An aircraft flies 800km due east and the 600km due north.Determine the magnitude of it's displacement
Disp. = 800 + 600i
Disp. = sqrt(X^2+Y^2) = sqrt(800^2+600^2) =
To determine the magnitude of the displacement of an aircraft that flies 800km due east and then 600km due north, we can use the Pythagorean theorem.
The Pythagorean theorem states that in a right-angled triangle, the square of the hypotenuse (the side opposite the right angle) is equal to the sum of the squares of the other two sides.
In this case, the distance flown east (800km) and the distance flown north (600km) form the sides of a right-angled triangle.
Using the Pythagorean theorem, we can calculate the magnitude of the displacement:
Magnitude of displacement = √(800^2 + 600^2)
Magnitude of displacement = √(640,000 + 360,000)
Magnitude of displacement = √1,000,000
Magnitude of displacement = 1,000 km
Therefore, the magnitude of the displacement of the aircraft is 1,000 km.
To find the magnitude of the displacement, we can use the Pythagorean theorem.
The Pythagorean theorem states that for a right-angled triangle, the square of the length of the hypotenuse (c) is equal to the sum of the squares of the lengths of the other two sides (a and b).
In this scenario, the aircraft's displacement creates a right-angled triangle, with the distance traveled due east being one side (a) and the distance traveled due north being another side (b).
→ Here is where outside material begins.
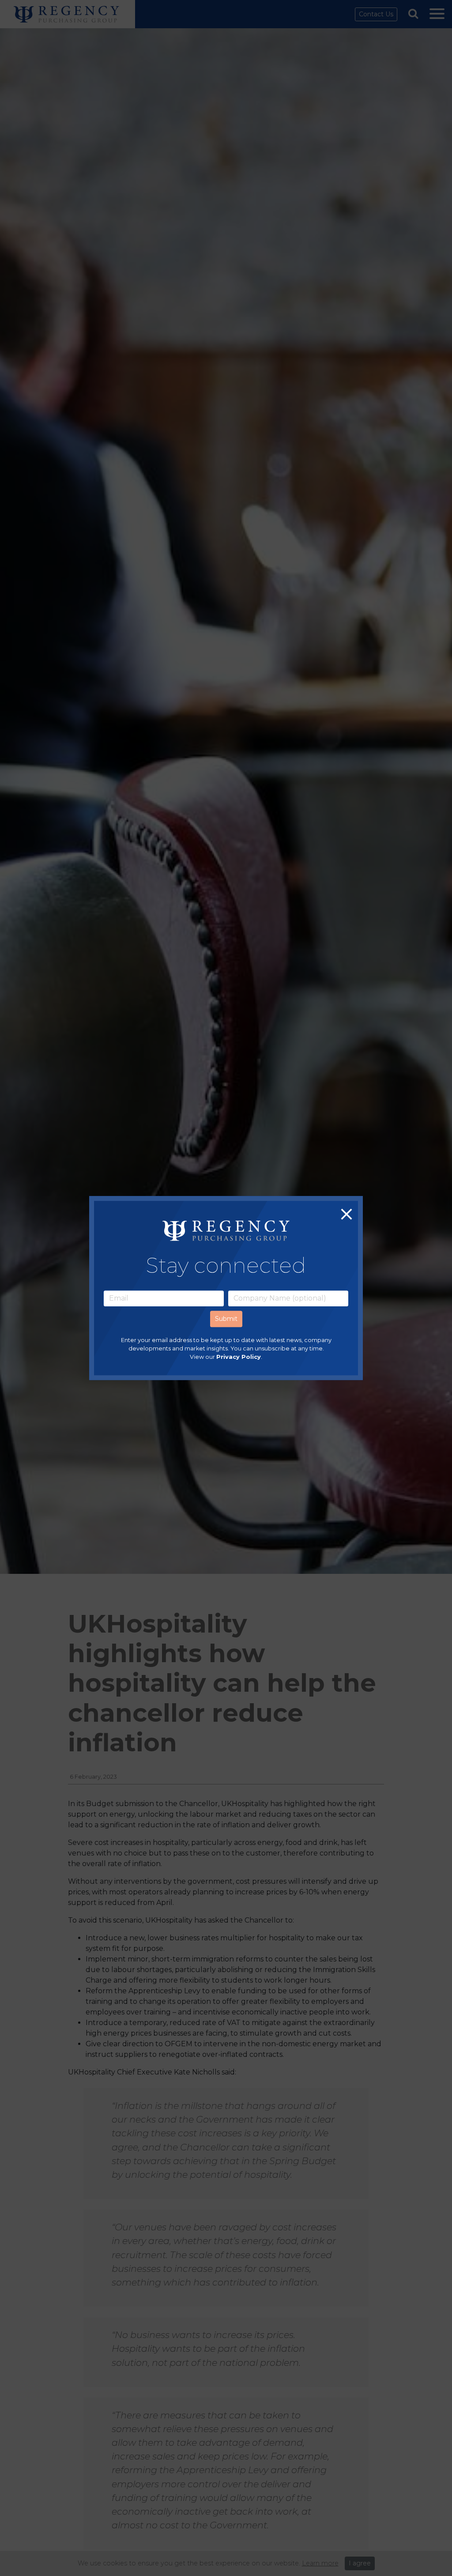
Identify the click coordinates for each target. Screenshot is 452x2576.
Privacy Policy (238, 1357)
The displacement is the hypotenuse (c).
Using the given information, we know that the aircraft flew 800km due east and 600km due north. So, a = 800km and b = 600km.
To find the magnitude of the displacement (c), we can use the formula:
c^2 = a^2 + b^2
Substituting the values, we get:
c^2 = (800km)^2 + (600km)^2
c^2 = 640,000km^2 + 360,000km^2
c^2 = 1,000,000km^2
Taking the square root of both sides, we find:
c = √1,000,000km^2
c ≈ 1000km
Therefore, the magnitude of the aircraft's displacement is approximately 1000km.